После суда над Ковалевым Ефрема уволили с работы, хотя на суд он ездил в свои законные по советским нормам выходные дни. Для этого он сдавал кровь и получал полагающиеся за это отгулы. После увольнения Ефрем устроиться на работу в СССР больше уже никогда не смог. По специальности не брали, а в чернорабочего тоже не годился — был больно образован. В 1977 году это обернулось попыткой властей преследовать его за «тунеядство». Мы далеко не сразу поняли, что власти своим давлением стремятся вынудить Ефрема и Таню с детьми на эмиграцию. Надежда на получение квартиры от Академии (Андрей в это верил) не оправдалась. Объединить путем обмена мою и мамину квартиры, без того, чтобы Андрею что-то дала Академия, нам не разрешили. Когда я нашла обмен, комиссия райисполкома его запретила. Мы подали заявление в суд, но, как сказала судья открытым текстом одной из участниц обмена, «советский суд не защищает права людей, у него другие задачи». 

И последним шагом органов безопасности в давлении на нас было возбуждение уголовного дела против мамы Ефрема и Тани. Тут власти проявили абсолютную психологическую чуткость. Вряд ли Ефрем согласился на эмиграцию, если б дело было возбуждено против него. Они и пытались до этого сфабриковать дело о не имевшем места наезде на несуществующего пострадавшего. Но это не привело к желаемому ими результату. А вот уголовное дело против матери и жены сработало. 

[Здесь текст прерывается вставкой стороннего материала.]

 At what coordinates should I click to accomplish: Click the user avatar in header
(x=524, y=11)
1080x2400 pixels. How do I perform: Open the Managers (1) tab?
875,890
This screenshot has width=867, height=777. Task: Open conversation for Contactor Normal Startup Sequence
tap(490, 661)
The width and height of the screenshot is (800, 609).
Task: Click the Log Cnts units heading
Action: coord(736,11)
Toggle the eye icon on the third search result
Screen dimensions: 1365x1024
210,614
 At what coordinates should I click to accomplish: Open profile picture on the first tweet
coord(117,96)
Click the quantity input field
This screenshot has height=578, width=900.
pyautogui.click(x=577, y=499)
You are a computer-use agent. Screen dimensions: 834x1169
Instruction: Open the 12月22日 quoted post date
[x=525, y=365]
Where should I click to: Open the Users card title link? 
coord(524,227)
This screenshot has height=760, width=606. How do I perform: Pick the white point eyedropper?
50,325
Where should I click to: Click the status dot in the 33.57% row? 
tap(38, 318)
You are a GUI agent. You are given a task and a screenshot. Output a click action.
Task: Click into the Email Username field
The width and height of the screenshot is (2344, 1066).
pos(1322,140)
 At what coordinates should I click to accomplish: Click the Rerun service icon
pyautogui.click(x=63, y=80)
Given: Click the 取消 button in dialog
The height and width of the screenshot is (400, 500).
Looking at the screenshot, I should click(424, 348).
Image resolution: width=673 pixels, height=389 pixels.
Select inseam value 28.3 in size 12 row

В общественном плане активность Андрея не снижалась, но появились вокруг упорные разговоры, что он вроде как отошел от общественной жизни. Получил премию и успокоился. Большинство подобных слухов родятся в кабинетах 5-го управления КГБ и с удивительной легкостью подхватываются на московских кухнях, для очень большого числа людей в стране становясь как бы неопровержимым фактом. 

Именно это стало для Ефрема Янкелевича одним из побудительных (хотя и не главным) мотивов для работы над книгой «Тревога и надежда» с подзаголовком «Один год общественной деятельности Андрея Дмитриевича Сахарова». Оказалось, что выступлений в защиту отдельных людей, по общим правозащитным проблемам, по вопросам разоружения и отдельных статей в 1976 году было не меньше, чем в предыдущие годы.